Painful hair is one of the most commonly discussed topics, outside the medical world - that is within the sphere of hairdresser's salons and between friends.
Recently, one reader came to us with the question "why is my hair so painful sometimes ?"
Hair itself is an inert matter, it does not have nerve termination so we could not possibly "feel it".
However, its roots deep in the scalp skin, do have nerve terminations, and these termination will send impulses to the brain.
With the exception of obvious dermal trauma or of specific dermatological conditions or of hair transplant, when the skin was traumatized by the formation of slits or by the insertion of punches, there are just several cases when "hair may feel painful".
According to PHS, <the sensation of "painful hair" on the parietal area (top of the head), is a temporary condition caused by and has several causes, described below.
The most common causes of painful scalp skin at the based of the hair, mostly labelled as "hair pain", is caused several factors such as prolonged forced mechanical positioning of the hair with the help of a bandana or a Carmen set or even when, after showering, we go to bed with moist hair.
The torsion force temporarily rearranges the natural direction of the hair strands, in the dermal layer.
The fine muscles in the dermal layers tend to resist to the torsion force and re-position the strands in their natural direction.
The pressure exerted on the nerve terminals leads to the sensation of a tender scalp skin, which is labelled as hair pain.
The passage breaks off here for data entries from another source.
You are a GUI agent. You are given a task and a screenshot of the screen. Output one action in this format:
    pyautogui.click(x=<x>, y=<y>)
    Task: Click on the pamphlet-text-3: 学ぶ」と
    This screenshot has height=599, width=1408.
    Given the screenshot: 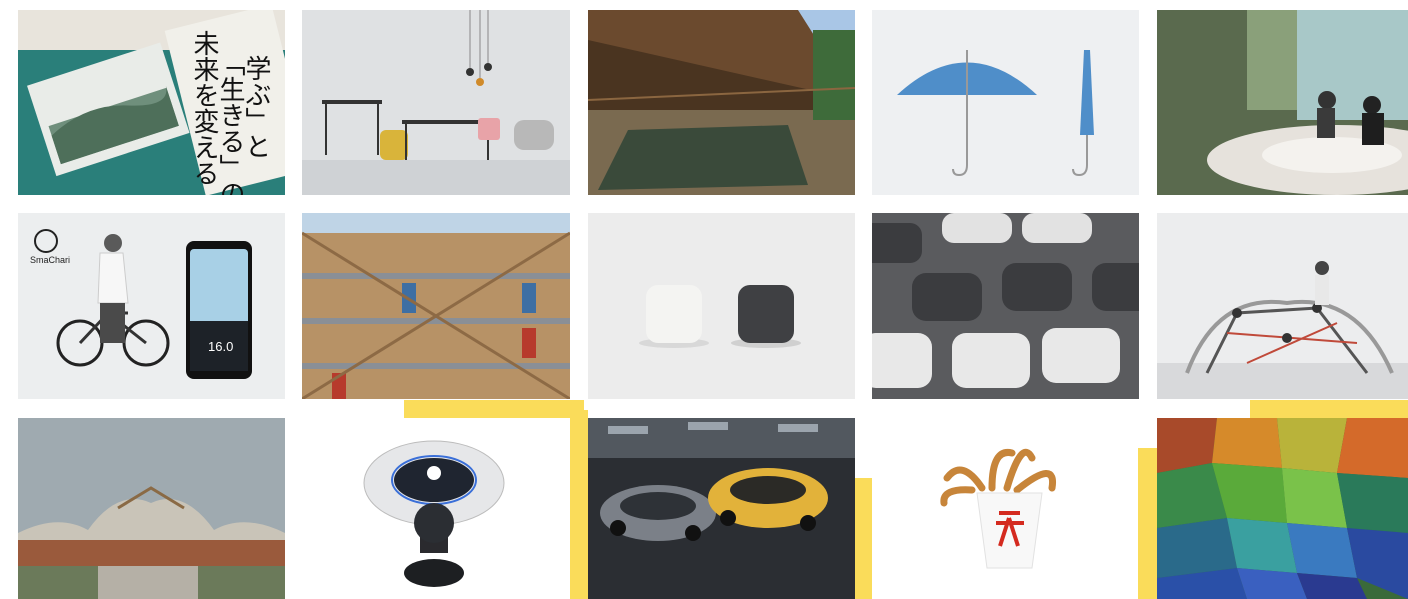 What is the action you would take?
    pyautogui.click(x=256, y=107)
    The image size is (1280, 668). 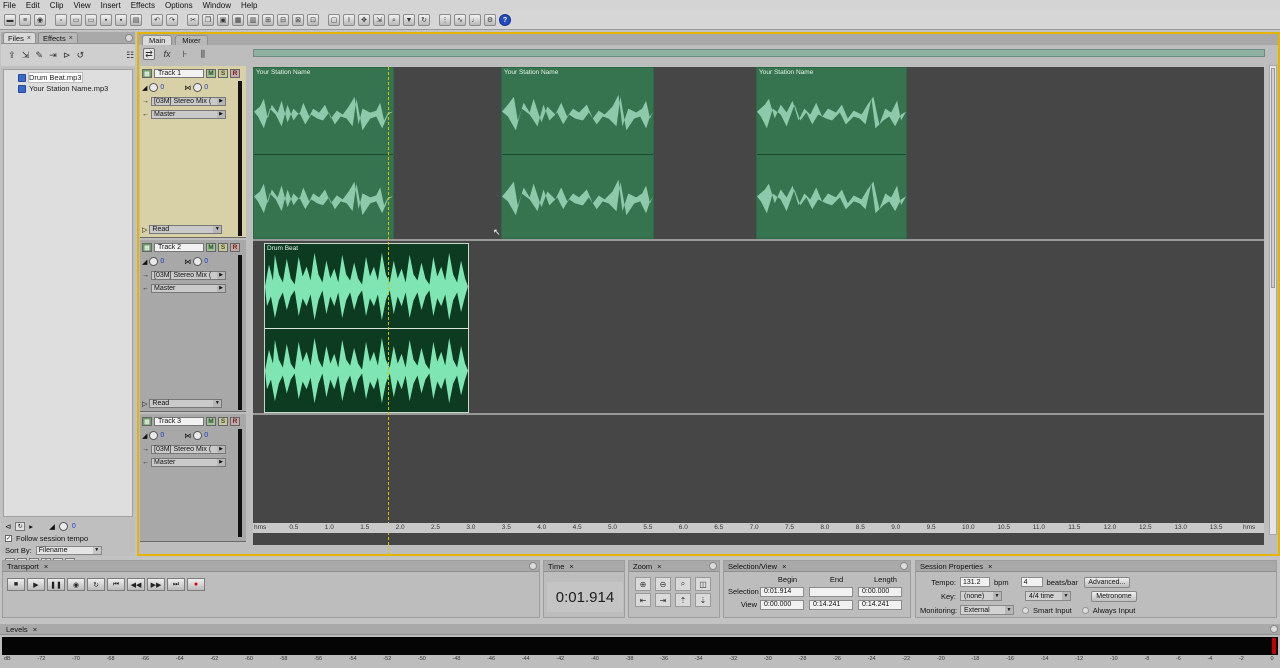 I want to click on loop-icon: ↻, so click(x=20, y=526).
In specific cases, especially at men, this temporary and reversible hair pain can signal a sudden and quick, strictly localized, short term associated effluvium that might occur in the course of the same or next day.
In other words, when you have hair pain, you might observe more hair loss than usual, especially on the parietal area.
The most pertinent theory about the relation between hair pain and the associated effluvium based on the fact that the muscle of the hair is forced for a long period of time to re-position the strand and this might influence the blood supply around the follicle, leading to a temporary poor blood supply in the follicle itself.
Normally, the painful hair or the painful scalp symptoms should disappear within 48 to 72 hours.
If it persists more than a week, the pain might be cause by the infestation with the ring worm (Tinea capilitis) or other parasites.>
The article in its original form goes on to talk about what a person with painful hair can do about the problem.
Generally, if the problem lasts for several consecutive days, it might be a good idea to consult a trichologist or a dermatologist.
A dermatologist has the necessary know-how to detect issues and can perform a more appropriate verification of the problem, by using scalp dermoscopy to check for possible ingrown hairs or skin diseases such as perifollicular epidermis, lichen planpilaris or an idiopathic / atypical telogen effluvium.
As mentioned above, under normal conditions, the painful hair issue should not be a major cause of concern, but more of an issue of healthy hair care and good handling.